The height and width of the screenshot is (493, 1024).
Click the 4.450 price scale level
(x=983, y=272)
--
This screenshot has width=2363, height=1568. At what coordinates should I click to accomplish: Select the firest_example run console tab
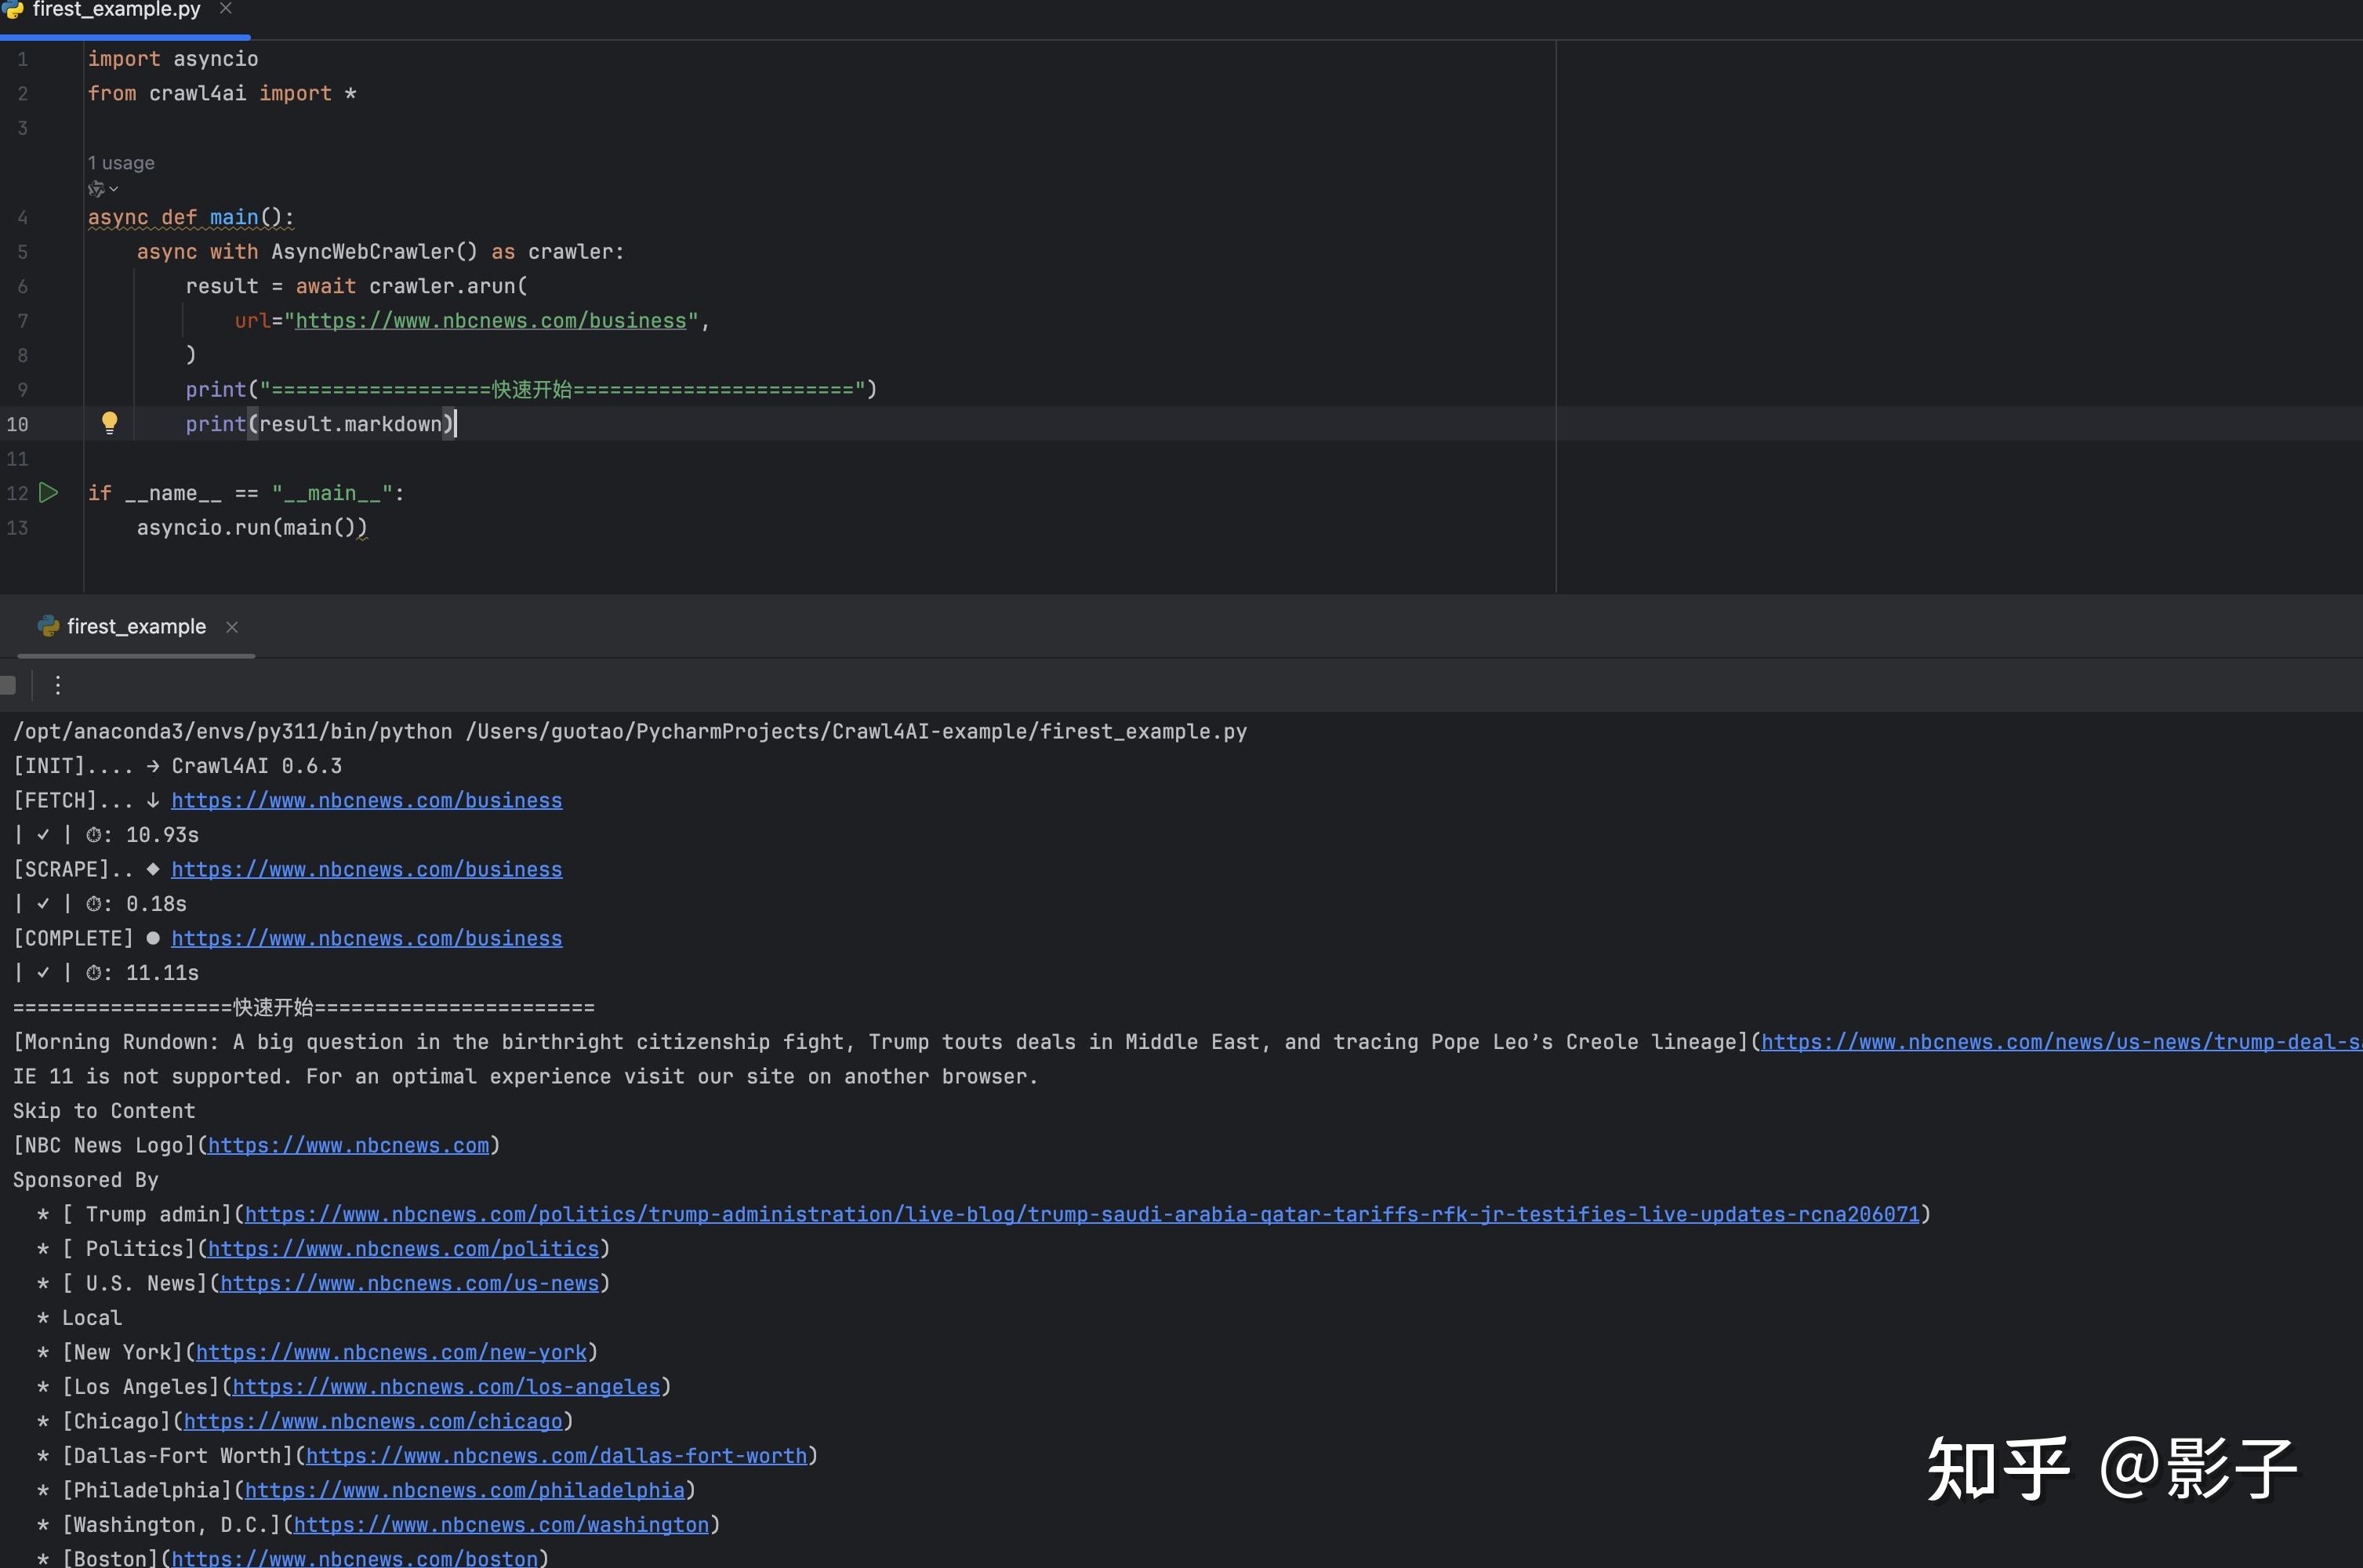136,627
--
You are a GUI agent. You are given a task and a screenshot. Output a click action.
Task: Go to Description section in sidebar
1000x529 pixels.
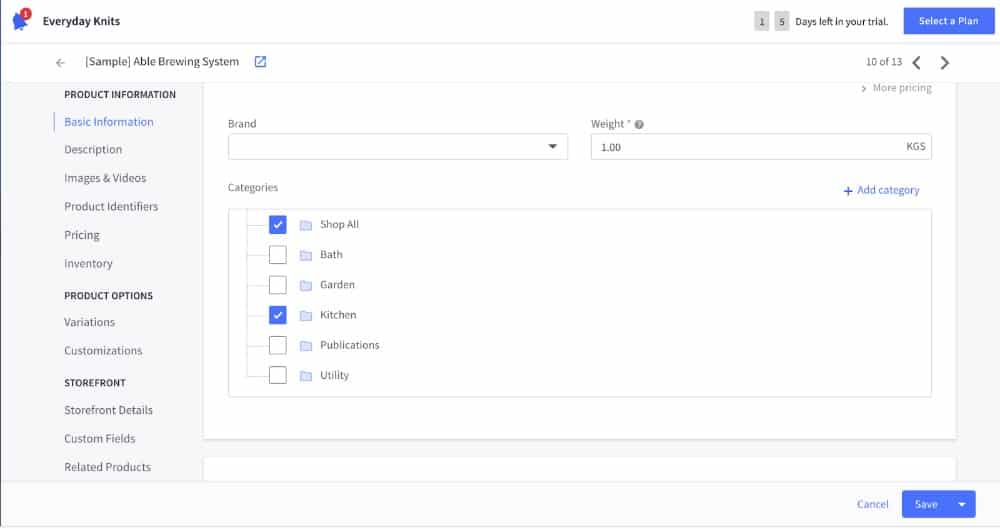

# To do
Change "price scale level" to "price axis level" in the items starting at the line that contains "The height and" and ending with the line that contains "(x=983, y=272)". Give those lines again with nothing else altered.

# Response
The height and width of the screenshot is (493, 1024).
Click the 4.450 price axis level
(x=983, y=272)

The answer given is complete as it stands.